◆ REQUIRED ACTION
Verbatim transcription with images omitted: return the entries below in full.

◆ Stored records
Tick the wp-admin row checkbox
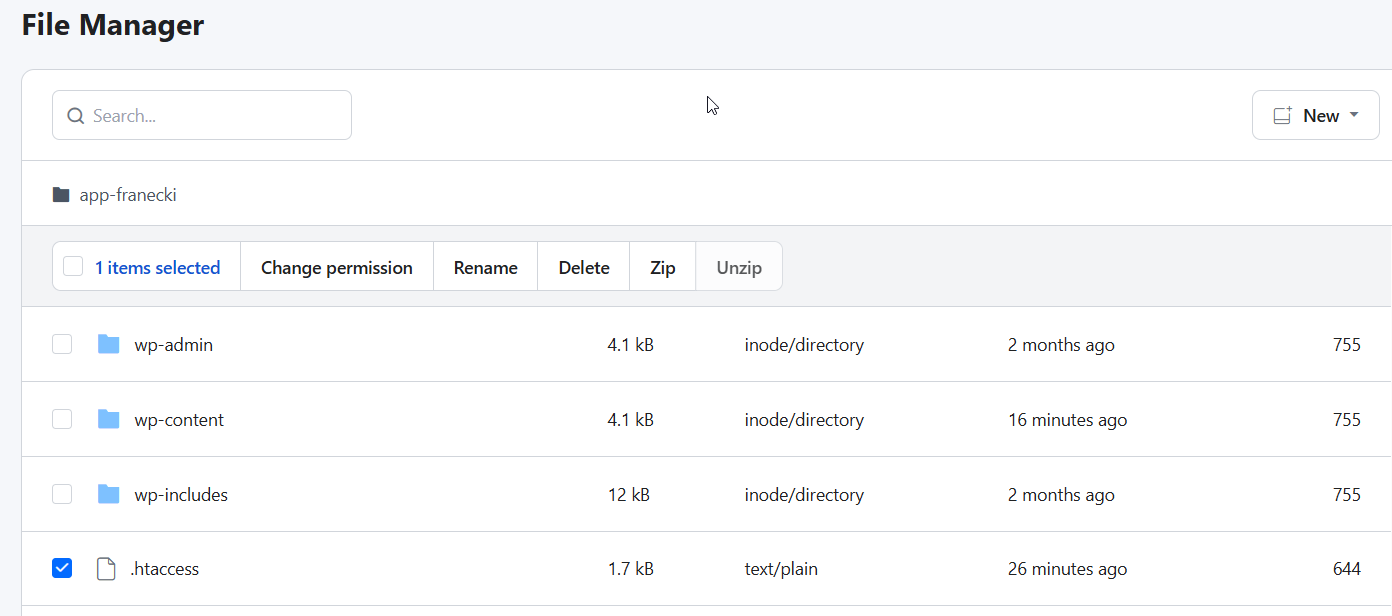This screenshot has width=1392, height=616. click(62, 345)
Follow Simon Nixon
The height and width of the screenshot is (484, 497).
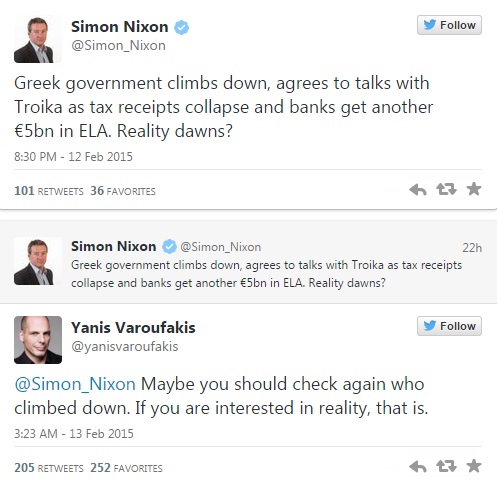click(x=449, y=25)
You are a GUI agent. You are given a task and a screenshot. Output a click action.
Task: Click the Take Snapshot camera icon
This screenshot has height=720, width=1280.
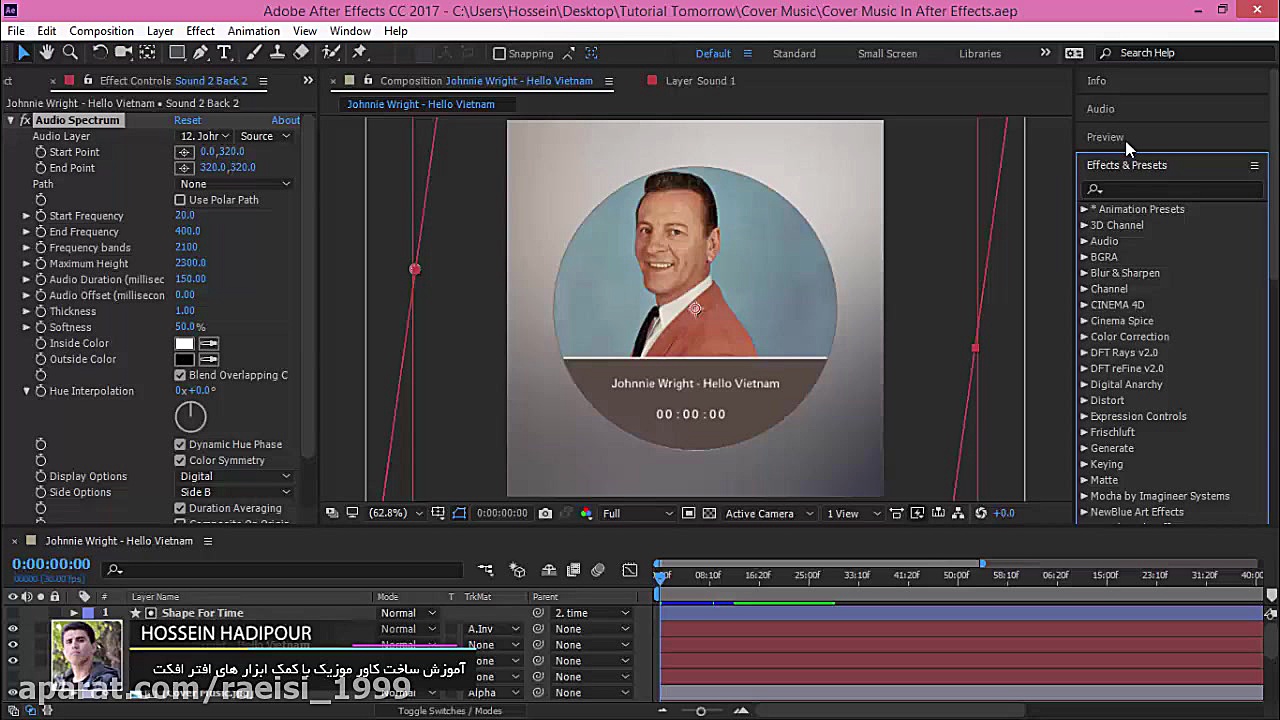545,513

◆ ANSWER SPACE
Tick the wp-admin row checkbox
This screenshot has width=1392, height=616. click(62, 345)
Follow Simon Nixon
The height and width of the screenshot is (484, 497).
click(x=449, y=25)
You are a GUI agent. You are given a task and a screenshot. Output a click action.
Task: Click the Take Snapshot camera icon
This screenshot has height=720, width=1280.
545,513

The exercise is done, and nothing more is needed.